Anticipation. Le Plan multisectoriel de relance prévoit l’importation de 200 000 tonnes de riz. Ce qui équivaut presque au double de la quantité requise pour combler le gap de la production nationale. Afin de satisfaire et couvrir les besoins annuels des consommateurs. Cette annonce suffirait-elle à étouffer dans l’œuf les embryons des velléités spéculatives?

Déjà qu’aujourd’hui, les prix au kilo des « vary gasy », « makalioka », « tsipala » et autres variétés des produits du terroir oscillent aux alentours des 2 000 ariary. Aucune baisse sur les étiquettes des épiceries de la capitale en-deçà de ce seuil psychologique n’a été observée. Même au moment fort de la moisson d’avril.

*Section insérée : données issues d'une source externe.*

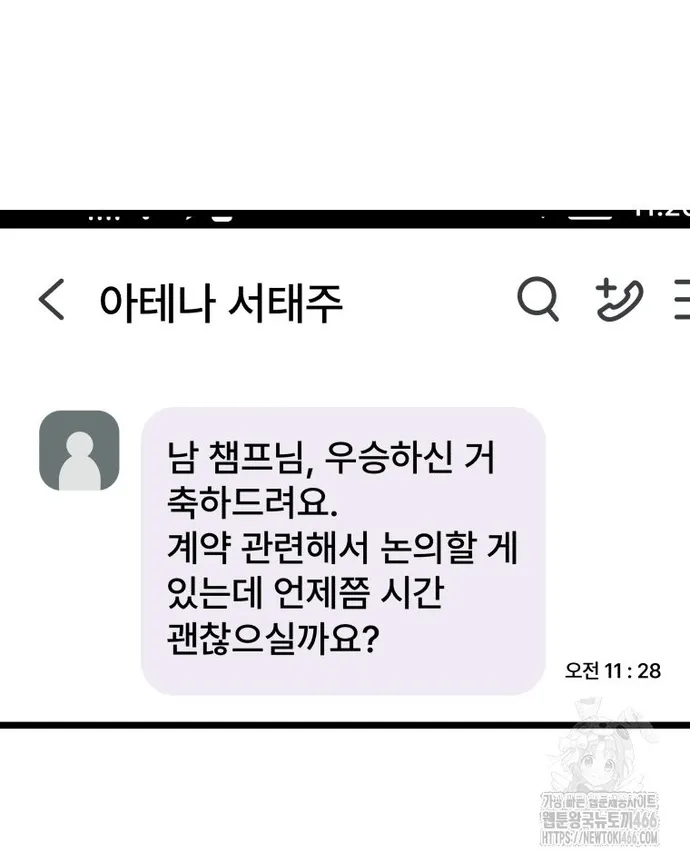
Task: Open contact details for 아테나 서태주
Action: click(221, 302)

En tout cas, pour une fois, les dirigeants et « leurs associés » ne se laissent pas dépasser et devancer par les événements. Ils ont pris les devants sur une éventuelle « tristesse alimentaire » par la rupture de stocks de l’aliment de base des Malgaches. Sachant que le tonnage des récoltes dans les greniers à riz déjà à faible rendement à l’hectare, a été réduit de façon conséquente par les inondations.

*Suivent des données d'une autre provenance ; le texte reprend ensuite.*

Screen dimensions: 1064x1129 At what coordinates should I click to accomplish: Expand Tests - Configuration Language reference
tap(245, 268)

Comme il s’agit d’un souci social à caractère et à forte valeur ajoutée politique, cette éventualité risque d’être mise à profit pour les opposants afin d’entretenir le misérabilisme ambiant. Durant la période dite de soudure, marquée par le début de la saison de pluie, où tout semblait aller de travers. D’octobre à mars.

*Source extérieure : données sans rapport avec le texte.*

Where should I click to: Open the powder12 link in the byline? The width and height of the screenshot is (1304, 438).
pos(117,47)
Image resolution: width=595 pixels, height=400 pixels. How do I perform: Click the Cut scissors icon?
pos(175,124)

Pouvant aussi rappeler les douloureux souvenirs de la belle époque du socialisme. Où l’économie planifiée, calquée sur le modèle soviétique n’a pas tardé à atteindre ses limites. Il a fallu que chaque ménage fasse la queue dès trois heures du matin pour avoir sa ration de riz. Une pitance des plus dérisoires, composée en grande partie de brisure.

Les coopératives agricoles, les officines de vente aux mains des apparatchiks et oligarques de l’Arema, d’un bout à l’autre de la chaîne de distribution, étaient autant de niches propices à la corruption. Pour mieux accentuer l’emprise du parti au pouvoir sur une population désemparée. Être membre et militant assidu de l’Arema procurait quelques avantages en nature. Via les incontournables « carnets » qui ont fait leur apparition à ces années de privation. Bien avant celle du « Vatsy Tsinjo ».

Contre toute attente, en 2005, le cauchemar a ressurgi. Quand le régime de Marc Ravalomanana n’a pas pu voir venir les conséquences de la hausse démentielle de la demande chinoise sur le marché mondial. Importer du riz relevait d’une gageure. Des files d’attente se sont aussitôt formées devant les points de vente agréée, tenus par des fervents partisans du TIM.

Marc Ravalomanana, pris de court par cette crise inattendue, a envoyé son émissaire faire le tour des pays asiatiques pour dénicher les réserves enfouies quelque part. Par sa performance, le « mandateur » a gravi tous les échelons de la hiérarchie politique du TIM. Avant de tomber au plus bas de l’échelle suite à sa défaite aux communales dans la capitale. Un certain soir du 12 décembre 2007. Et disparaître des écrans des radars politiques.